> Required action
Somewhere below are a line with "Informatique (11, 2119)" and a later line with "Je refuse [button] (41, 2556)". Output exactly those lines and all lines between them.

> Records for the exercise
**********

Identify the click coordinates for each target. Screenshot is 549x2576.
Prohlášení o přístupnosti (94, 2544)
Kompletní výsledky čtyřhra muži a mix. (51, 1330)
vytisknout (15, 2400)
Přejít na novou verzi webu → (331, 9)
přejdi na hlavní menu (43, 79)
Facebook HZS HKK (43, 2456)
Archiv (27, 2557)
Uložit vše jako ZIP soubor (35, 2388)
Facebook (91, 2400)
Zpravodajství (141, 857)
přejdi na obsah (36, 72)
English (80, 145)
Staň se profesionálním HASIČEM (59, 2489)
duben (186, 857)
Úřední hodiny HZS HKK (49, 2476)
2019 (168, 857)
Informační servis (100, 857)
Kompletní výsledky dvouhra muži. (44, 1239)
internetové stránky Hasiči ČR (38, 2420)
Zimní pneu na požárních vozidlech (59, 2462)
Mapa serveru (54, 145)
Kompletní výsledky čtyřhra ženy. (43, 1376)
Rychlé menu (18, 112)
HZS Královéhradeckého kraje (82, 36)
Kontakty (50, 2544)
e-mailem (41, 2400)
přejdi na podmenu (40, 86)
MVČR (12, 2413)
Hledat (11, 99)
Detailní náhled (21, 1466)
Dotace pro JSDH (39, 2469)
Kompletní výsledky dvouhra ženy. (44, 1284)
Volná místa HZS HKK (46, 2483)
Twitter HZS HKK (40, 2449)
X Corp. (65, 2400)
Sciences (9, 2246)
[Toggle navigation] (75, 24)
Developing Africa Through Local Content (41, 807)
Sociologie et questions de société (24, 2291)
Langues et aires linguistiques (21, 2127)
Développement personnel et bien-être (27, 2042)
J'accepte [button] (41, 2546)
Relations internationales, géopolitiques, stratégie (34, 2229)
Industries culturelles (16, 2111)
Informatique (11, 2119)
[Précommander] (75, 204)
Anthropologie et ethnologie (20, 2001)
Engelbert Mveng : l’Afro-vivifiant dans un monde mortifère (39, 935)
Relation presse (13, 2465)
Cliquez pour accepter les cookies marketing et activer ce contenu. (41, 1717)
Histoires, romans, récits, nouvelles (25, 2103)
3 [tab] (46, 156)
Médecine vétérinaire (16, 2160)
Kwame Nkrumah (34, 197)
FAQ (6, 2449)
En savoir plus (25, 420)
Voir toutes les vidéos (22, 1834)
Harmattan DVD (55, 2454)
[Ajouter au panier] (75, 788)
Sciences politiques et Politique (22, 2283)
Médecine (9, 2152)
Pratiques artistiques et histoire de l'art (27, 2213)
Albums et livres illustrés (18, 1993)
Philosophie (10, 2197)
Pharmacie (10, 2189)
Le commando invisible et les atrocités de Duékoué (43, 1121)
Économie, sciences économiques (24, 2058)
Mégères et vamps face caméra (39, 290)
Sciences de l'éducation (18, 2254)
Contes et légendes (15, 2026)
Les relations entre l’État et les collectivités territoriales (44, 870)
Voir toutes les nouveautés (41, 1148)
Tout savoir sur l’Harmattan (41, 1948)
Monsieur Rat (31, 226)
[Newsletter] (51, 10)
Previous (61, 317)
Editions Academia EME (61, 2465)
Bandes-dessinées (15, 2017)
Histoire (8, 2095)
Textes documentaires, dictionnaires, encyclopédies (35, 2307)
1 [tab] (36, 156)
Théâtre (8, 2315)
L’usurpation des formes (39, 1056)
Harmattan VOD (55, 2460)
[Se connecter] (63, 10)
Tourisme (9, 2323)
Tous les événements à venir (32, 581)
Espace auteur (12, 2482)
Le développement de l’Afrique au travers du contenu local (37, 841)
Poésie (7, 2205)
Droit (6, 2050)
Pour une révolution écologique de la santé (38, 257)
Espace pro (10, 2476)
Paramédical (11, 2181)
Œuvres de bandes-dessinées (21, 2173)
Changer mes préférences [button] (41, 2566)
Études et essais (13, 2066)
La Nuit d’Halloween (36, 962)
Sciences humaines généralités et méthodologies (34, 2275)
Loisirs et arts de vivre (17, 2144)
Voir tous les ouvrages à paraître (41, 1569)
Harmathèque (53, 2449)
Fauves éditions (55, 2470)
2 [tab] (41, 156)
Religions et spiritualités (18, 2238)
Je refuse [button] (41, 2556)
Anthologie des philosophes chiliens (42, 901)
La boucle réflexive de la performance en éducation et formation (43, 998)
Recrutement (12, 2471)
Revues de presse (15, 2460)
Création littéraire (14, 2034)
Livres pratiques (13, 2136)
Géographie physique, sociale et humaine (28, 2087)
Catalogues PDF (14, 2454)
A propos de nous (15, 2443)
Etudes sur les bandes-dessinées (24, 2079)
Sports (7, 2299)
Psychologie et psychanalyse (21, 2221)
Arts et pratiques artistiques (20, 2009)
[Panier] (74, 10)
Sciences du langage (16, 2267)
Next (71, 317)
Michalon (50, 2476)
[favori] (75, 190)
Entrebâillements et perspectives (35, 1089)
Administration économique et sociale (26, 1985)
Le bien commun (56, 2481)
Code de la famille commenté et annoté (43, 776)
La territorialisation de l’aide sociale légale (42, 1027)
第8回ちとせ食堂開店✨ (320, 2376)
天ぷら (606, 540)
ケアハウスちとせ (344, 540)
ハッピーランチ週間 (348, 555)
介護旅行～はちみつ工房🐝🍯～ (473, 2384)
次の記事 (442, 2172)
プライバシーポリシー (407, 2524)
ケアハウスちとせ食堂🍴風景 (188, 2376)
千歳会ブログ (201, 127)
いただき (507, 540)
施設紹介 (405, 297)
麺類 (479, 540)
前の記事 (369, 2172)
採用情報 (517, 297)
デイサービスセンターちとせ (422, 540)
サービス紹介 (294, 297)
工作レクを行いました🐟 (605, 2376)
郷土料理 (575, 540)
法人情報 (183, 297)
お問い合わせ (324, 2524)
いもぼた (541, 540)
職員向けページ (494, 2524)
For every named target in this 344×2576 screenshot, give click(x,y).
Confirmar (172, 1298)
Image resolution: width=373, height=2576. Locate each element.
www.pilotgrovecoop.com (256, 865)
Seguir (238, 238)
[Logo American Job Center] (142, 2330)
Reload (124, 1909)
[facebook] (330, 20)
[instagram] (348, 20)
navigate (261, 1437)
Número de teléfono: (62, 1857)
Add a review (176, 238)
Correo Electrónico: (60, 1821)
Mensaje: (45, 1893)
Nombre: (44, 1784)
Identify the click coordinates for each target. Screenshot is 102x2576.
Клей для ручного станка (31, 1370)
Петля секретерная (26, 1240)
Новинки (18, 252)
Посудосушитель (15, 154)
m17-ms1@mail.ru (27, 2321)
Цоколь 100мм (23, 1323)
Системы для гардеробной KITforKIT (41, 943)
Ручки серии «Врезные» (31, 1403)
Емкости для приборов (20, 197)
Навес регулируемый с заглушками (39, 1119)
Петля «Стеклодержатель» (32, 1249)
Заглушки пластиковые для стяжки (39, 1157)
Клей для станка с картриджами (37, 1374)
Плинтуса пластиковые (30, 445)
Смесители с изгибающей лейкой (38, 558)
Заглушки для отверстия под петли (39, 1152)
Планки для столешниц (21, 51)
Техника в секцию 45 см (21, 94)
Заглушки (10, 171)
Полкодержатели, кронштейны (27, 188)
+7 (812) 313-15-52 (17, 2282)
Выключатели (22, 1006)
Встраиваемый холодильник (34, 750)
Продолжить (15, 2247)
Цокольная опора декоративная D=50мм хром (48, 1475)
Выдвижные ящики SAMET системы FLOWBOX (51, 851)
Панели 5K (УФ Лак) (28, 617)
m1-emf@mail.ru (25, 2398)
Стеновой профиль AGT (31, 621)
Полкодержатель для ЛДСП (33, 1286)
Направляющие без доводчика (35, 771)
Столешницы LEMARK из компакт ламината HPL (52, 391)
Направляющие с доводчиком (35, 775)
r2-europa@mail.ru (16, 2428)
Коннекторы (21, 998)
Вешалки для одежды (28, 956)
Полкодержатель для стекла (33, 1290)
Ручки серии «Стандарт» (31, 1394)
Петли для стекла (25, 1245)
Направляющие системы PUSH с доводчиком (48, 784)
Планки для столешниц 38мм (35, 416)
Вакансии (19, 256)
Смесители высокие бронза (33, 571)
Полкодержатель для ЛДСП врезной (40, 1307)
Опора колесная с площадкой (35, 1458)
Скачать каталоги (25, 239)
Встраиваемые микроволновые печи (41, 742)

**********

> Solution for this problem
Informatique (11, 2119)
[Précommander] (75, 204)
Anthropologie et ethnologie (20, 2001)
Engelbert Mveng : l’Afro-vivifiant dans un monde mortifère (39, 935)
Relation presse (13, 2465)
Cliquez pour accepter les cookies marketing et activer ce contenu. (41, 1717)
Histoires, romans, récits, nouvelles (25, 2103)
3 [tab] (46, 156)
Médecine vétérinaire (16, 2160)
Kwame Nkrumah (34, 197)
FAQ (6, 2449)
En savoir plus (25, 420)
Voir toutes les vidéos (22, 1834)
Harmattan DVD (55, 2454)
[Ajouter au panier] (75, 788)
Sciences politiques et Politique (22, 2283)
Médecine (9, 2152)
Pratiques artistiques et histoire de l'art (27, 2213)
Albums et livres illustrés (18, 1993)
Philosophie (10, 2197)
Pharmacie (10, 2189)
Le commando invisible et les atrocités de Duékoué (43, 1121)
Économie, sciences économiques (24, 2058)
Mégères et vamps face caméra (39, 290)
Sciences de l'éducation (18, 2254)
Contes et légendes (15, 2026)
Les relations entre l’État et les collectivités territoriales (44, 870)
Voir toutes les nouveautés (41, 1148)
Tout savoir sur l’Harmattan (41, 1948)
Monsieur Rat (31, 226)
[Newsletter] (51, 10)
Previous (61, 317)
Editions Academia EME (61, 2465)
Bandes-dessinées (15, 2017)
Histoire (8, 2095)
Textes documentaires, dictionnaires, encyclopédies (35, 2307)
1 [tab] (36, 156)
Théâtre (8, 2315)
L’usurpation des formes (39, 1056)
Harmattan VOD (55, 2460)
[Se connecter] (63, 10)
Tourisme (9, 2323)
Tous les événements à venir (32, 581)
Espace auteur (12, 2482)
Le développement de l’Afrique au travers du contenu local (37, 841)
Poésie (7, 2205)
Droit (6, 2050)
Pour une révolution écologique de la santé (38, 257)
Espace pro (10, 2476)
Paramédical (11, 2181)
Œuvres de bandes-dessinées (21, 2173)
Changer mes préférences [button] (41, 2566)
Études et essais (13, 2066)
La Nuit d’Halloween (36, 962)
Sciences humaines généralités et méthodologies (34, 2275)
Loisirs et arts de vivre (17, 2144)
Voir tous les ouvrages à paraître (41, 1569)
Harmathèque (53, 2449)
Fauves éditions (55, 2470)
2 [tab] (41, 156)
Religions et spiritualités (18, 2238)
Je refuse [button] (41, 2556)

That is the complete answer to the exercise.